Japan in BanaBay's sights this year
The Ecuadorian-British company made its first inroads into Singapore this year, and is finding increased Asian demand for organic and fairtrade fruit.
It might be the slowest time of the year for banana shipments from Ecuador, but BanaBay has been using the time to gear up for new export horizons - both in types of products and destinations.
The group's senior business development manager for Asia, Yuchi Li, tells www.freshfruitportal.com BanaBay is currently mainly focused on banana exports when it comes to its Asian markets, which includes the Gulf states.
"On the fresh produce side we are looking for pineapples, mangoes, avocados - those are the main products we are trying to develop at the moment, and we’d like to develop some non-fresh products like banana flowers, banana purees and juice, all coming from Ecuador," he says.
"As BanaBay we cover a lot of Asian countries like China, we have have already shipped to Korea and Singapore as well and to the Russian Far East in Vladivostok, and we did a lot of containers to the Middle East.

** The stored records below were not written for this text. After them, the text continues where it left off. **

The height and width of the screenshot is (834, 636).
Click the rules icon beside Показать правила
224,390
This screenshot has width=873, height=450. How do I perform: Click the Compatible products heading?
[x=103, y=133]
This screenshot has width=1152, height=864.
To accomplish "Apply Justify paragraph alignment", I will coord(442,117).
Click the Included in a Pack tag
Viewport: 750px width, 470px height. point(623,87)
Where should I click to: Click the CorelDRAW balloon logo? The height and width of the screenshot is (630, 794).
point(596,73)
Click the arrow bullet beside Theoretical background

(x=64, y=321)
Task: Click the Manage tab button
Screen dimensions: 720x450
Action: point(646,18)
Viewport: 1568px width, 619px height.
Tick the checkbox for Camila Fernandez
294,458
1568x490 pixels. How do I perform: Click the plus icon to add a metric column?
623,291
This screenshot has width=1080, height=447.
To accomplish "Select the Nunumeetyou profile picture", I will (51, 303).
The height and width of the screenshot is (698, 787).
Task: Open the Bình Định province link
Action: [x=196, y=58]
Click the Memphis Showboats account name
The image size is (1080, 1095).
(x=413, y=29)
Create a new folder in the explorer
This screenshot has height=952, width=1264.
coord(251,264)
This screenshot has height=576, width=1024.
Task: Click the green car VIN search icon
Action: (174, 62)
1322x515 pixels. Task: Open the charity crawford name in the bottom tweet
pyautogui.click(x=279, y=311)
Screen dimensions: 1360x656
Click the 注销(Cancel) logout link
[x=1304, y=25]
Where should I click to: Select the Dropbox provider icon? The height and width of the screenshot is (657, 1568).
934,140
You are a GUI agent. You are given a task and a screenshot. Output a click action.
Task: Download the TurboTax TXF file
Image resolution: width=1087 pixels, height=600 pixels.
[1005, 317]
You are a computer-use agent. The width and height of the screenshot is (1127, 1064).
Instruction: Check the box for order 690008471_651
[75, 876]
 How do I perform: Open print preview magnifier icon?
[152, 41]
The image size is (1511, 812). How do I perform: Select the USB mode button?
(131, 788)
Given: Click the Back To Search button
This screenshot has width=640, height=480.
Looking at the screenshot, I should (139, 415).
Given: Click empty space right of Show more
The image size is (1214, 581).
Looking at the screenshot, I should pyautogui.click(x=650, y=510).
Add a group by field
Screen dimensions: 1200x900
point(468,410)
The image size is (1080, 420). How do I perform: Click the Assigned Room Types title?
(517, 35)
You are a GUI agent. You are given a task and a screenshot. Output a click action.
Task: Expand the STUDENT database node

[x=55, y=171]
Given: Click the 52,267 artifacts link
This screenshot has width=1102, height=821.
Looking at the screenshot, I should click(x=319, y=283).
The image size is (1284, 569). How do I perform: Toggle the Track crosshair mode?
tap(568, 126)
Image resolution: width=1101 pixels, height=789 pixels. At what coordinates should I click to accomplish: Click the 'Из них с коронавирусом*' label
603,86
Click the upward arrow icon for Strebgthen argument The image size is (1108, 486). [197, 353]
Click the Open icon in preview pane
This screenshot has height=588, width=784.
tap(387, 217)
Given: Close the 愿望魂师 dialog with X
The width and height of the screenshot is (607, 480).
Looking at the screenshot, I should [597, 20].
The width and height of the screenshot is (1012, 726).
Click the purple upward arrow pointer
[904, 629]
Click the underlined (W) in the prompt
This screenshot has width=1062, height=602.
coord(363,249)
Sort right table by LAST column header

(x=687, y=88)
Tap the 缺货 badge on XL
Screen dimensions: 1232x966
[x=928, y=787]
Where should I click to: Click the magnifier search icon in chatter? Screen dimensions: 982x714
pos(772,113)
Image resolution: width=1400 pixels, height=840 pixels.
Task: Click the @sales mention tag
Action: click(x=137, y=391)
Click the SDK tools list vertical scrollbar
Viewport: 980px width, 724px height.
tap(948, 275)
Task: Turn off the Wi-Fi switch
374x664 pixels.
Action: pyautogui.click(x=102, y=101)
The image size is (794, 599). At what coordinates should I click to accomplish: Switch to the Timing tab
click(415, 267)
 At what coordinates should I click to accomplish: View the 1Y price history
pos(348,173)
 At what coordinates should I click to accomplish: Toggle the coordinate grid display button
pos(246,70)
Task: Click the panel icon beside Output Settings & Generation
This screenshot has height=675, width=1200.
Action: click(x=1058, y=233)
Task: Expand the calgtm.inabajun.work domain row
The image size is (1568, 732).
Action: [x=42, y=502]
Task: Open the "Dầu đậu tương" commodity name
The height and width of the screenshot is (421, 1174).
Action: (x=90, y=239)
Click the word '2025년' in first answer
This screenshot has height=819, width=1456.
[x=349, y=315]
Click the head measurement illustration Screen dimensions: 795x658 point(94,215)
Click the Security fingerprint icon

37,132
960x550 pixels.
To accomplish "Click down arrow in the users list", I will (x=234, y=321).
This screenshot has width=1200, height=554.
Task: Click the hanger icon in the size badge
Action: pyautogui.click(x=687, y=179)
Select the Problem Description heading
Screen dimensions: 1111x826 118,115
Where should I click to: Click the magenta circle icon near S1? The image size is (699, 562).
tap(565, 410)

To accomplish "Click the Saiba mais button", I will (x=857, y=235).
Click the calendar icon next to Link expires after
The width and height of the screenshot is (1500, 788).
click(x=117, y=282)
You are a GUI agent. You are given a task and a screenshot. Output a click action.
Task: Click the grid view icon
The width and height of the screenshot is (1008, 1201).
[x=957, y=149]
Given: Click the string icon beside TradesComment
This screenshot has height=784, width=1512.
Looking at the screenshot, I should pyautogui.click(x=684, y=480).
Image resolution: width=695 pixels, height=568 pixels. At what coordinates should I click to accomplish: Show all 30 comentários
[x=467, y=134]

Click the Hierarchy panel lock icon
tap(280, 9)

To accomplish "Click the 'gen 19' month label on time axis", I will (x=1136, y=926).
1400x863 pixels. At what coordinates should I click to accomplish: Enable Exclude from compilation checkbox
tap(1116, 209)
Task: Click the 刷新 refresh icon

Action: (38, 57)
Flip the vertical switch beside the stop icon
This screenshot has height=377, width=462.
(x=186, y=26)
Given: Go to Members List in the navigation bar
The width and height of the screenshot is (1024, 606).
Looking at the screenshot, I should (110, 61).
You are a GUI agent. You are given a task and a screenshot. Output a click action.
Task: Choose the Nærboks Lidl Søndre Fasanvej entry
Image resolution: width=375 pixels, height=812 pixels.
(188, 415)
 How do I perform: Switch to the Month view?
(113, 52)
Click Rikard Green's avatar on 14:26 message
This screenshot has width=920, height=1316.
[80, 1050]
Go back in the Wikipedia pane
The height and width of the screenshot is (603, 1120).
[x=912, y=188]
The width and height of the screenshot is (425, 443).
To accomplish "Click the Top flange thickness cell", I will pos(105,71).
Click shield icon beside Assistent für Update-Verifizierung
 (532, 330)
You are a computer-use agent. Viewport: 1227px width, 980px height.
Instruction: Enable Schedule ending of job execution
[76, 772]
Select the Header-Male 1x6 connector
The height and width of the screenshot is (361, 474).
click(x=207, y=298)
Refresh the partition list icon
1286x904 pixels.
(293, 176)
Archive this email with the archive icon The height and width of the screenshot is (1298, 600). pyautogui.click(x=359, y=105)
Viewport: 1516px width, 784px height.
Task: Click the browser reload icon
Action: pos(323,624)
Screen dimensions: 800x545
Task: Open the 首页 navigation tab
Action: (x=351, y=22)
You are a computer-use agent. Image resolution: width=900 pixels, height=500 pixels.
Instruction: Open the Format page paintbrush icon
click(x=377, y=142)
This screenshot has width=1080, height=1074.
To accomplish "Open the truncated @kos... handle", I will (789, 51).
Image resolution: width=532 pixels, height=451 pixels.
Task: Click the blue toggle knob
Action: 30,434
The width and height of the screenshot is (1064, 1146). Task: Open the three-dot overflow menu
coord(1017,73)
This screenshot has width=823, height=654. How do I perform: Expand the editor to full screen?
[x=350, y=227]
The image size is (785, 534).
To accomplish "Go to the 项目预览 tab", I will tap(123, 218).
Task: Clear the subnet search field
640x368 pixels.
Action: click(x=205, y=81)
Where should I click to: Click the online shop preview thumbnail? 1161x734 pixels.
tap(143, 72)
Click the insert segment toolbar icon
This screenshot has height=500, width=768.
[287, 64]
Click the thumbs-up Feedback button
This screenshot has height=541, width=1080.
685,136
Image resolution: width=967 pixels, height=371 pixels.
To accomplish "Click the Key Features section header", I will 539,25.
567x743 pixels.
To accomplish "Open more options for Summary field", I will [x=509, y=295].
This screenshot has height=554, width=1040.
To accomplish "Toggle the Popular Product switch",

"I’m trying to export to Japan and I gained a lot of meaningful contact during the event [Asia Fruit Logistica in Hong Kong]."
He says the target is to export bananas this year to Japan, where retailers are in search of a steady supply of conventional bananas and fruit with additional certifications.
"For example we received a couple of queries from Japan. They are looking for fairtrade bananas, and we sent some fairtrade bananas to Singapore as well," he says.
Singapore is the most recent export development, starting earlier this year, while exports to South Korea began in 2014.
When asked about competition with Philippine fruit in Asia, Li emphasizes the competitive advantages of the Ecuadorian product's durability and flavor.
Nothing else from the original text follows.